Document-based Sharding

document_id hash → shard

Pros:

Even distribution
Easy to scale

Cons:

Query must fan out to many shards

Term-based Sharding

term → shard

Pros:

Query can hit fewer shards for some terms

Cons:

Hot terms can create hot shards

Hybrid Sharding

Used in larger systems.

Replication

Used for:

High availability
Read scaling
Failover

👉 Interview Answer

I would shard the index horizontally, commonly by document ID, because it gives a balanced distribution.

Search queries may fan out to multiple shards, and each shard returns top K results.

The coordinator then merges and ranks results globally.

Replication improves availability and read throughput.

1️⃣2️⃣ Query Serving Flow

Flow

User query
→ API Gateway
→ Search Service
→ Query Understanding
→ Query Planner
→ Fan out to index shards
→ Retrieve candidates
→ Merge results
→ Rank / re-rank
→ Fetch document metadata
→ Return results

Shard Merge

Each shard returns:

top K local results

Coordinator merges:

global top K results

👉 Interview Answer

For query serving, the search service first understands the query, then fans out the request to relevant index shards.

Each shard returns local top results.

A coordinator merges those results, applies ranking or re-ranking, fetches metadata, and returns the final response.

1️⃣3️⃣ Trade-offs

Latency vs Relevance

More ranking features improve relevance
But increase latency

Freshness vs Cost

Real-time indexing improves freshness
But costs more and increases complexity

Recall vs Precision

Large candidate set improves recall
But makes ranking slower

Personalization vs Cacheability

Personalized results improve relevance
But reduce cache hit rate

Consistency vs Availability

Search results can be eventually consistent
Query serving should remain highly available

👉 Interview Answer

The main trade-offs are latency, relevance, freshness, recall, precision, and cost.

Larger candidate sets and stronger ranking models improve relevance, but they increase latency.

Real-time indexing improves freshness, but increases system complexity.

(TASK LIST):
**1)** Reproduce the search system design notes word for word, between "Search queries may" and "and read throughput.", inclusive.
**2)** Using the search system design notes, decide whether each statement agrees with the text, and support each yes or no with the deciding words quoted exactly: (a) Term-based sharding can produce hot shards. (b) With document-based sharding, a query hits only a few shards. (c) Personalized results raise the cache hit rate.
**3)** According to the search system design notes, which step comes immediately after the API Gateway in the query serving flow?

(Recorded data)

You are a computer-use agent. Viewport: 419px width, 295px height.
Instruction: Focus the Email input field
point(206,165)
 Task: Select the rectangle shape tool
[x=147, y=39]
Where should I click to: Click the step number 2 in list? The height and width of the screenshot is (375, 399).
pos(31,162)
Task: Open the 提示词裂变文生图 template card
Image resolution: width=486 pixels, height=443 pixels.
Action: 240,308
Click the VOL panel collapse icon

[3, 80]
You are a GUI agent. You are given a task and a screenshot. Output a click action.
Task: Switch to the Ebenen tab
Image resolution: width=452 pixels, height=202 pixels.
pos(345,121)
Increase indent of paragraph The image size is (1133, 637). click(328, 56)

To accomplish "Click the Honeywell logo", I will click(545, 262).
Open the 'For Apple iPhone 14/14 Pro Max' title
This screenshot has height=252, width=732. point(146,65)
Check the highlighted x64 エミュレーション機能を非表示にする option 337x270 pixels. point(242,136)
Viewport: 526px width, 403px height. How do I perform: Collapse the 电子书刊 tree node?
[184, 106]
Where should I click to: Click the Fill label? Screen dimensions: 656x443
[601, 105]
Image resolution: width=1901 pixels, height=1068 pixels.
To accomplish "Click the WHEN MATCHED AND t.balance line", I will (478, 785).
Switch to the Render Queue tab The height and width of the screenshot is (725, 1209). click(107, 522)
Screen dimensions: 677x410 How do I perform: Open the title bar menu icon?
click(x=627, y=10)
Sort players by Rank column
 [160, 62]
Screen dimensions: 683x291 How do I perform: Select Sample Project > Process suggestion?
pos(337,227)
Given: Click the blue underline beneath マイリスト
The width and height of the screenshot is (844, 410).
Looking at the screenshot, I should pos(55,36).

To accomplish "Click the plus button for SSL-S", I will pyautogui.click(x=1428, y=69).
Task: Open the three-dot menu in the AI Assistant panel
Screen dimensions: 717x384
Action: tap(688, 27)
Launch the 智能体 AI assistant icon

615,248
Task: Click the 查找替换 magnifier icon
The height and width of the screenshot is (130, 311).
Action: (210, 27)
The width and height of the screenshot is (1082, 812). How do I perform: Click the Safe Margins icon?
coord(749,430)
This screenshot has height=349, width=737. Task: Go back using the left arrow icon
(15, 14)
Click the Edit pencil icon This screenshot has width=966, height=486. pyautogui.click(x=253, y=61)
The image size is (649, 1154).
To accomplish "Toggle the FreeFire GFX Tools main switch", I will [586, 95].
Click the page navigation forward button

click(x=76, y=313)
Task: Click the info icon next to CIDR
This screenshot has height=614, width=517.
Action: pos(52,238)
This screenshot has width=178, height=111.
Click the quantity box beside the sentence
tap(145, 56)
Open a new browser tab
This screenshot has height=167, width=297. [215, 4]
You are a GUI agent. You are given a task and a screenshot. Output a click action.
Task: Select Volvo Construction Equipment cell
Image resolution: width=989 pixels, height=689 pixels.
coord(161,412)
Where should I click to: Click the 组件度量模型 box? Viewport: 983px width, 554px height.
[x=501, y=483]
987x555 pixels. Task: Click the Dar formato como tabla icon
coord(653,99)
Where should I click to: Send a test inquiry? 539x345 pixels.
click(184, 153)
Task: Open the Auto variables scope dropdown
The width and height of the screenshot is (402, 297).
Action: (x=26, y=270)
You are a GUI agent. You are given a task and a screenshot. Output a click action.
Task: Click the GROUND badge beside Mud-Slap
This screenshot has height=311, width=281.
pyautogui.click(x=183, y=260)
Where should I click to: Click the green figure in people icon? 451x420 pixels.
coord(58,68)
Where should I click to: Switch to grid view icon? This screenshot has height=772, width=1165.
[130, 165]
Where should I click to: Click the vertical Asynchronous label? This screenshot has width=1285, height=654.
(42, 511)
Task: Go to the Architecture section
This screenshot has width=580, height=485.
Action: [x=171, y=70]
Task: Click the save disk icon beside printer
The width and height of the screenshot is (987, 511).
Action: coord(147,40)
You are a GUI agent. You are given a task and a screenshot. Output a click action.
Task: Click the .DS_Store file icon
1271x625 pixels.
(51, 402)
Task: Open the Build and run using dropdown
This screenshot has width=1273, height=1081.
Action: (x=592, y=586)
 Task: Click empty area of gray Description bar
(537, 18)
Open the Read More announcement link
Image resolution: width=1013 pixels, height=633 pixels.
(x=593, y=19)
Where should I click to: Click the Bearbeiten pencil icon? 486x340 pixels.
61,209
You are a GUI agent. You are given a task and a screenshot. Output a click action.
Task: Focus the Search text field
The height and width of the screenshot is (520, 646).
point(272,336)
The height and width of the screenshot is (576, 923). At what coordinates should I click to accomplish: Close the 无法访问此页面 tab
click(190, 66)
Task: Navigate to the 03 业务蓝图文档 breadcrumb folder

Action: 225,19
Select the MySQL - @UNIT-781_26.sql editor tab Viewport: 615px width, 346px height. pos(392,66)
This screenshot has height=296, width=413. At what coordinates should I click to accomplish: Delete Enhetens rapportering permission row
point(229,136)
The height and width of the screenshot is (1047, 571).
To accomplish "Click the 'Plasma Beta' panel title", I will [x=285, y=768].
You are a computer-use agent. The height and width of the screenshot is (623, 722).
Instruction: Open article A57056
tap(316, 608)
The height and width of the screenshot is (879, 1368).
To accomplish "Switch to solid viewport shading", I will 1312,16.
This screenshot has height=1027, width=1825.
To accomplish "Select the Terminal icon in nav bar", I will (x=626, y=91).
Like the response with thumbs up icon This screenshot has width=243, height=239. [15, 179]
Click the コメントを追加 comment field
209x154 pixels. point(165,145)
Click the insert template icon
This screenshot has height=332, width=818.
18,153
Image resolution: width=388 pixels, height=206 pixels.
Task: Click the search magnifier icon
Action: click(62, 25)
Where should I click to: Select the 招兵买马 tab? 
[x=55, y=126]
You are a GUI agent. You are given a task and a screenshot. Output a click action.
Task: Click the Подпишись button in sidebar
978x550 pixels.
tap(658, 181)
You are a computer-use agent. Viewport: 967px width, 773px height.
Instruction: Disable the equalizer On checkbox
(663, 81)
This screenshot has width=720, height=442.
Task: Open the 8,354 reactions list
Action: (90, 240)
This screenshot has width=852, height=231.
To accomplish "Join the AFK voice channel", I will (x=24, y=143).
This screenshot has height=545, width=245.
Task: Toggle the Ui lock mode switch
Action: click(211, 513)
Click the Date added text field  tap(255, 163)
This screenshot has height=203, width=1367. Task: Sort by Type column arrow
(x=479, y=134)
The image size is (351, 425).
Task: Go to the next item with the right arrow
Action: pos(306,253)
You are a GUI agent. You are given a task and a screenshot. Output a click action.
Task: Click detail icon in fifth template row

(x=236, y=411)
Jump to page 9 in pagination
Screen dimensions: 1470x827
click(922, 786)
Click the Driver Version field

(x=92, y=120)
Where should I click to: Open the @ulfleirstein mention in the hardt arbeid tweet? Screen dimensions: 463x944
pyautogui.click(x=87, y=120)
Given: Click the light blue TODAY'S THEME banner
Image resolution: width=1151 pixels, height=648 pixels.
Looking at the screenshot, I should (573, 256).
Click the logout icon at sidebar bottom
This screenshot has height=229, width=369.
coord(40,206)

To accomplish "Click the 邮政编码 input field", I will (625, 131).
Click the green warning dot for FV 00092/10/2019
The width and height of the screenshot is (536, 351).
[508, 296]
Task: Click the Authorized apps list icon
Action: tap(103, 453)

(SOLUTIONS TO THE TASKS):
**1)**
Search queries may fan out to multiple shards, and each shard returns top K results.

The coordinator then merges and ranks results globally.

Replication improves availability and read throughput.

**2)**
(a) Yes: "Hot terms can create hot shards"
(b) No: "Query must fan out to many shards"
(c) No: "But reduce cache hit rate"

**3)** The Search Service comes immediately after the API Gateway.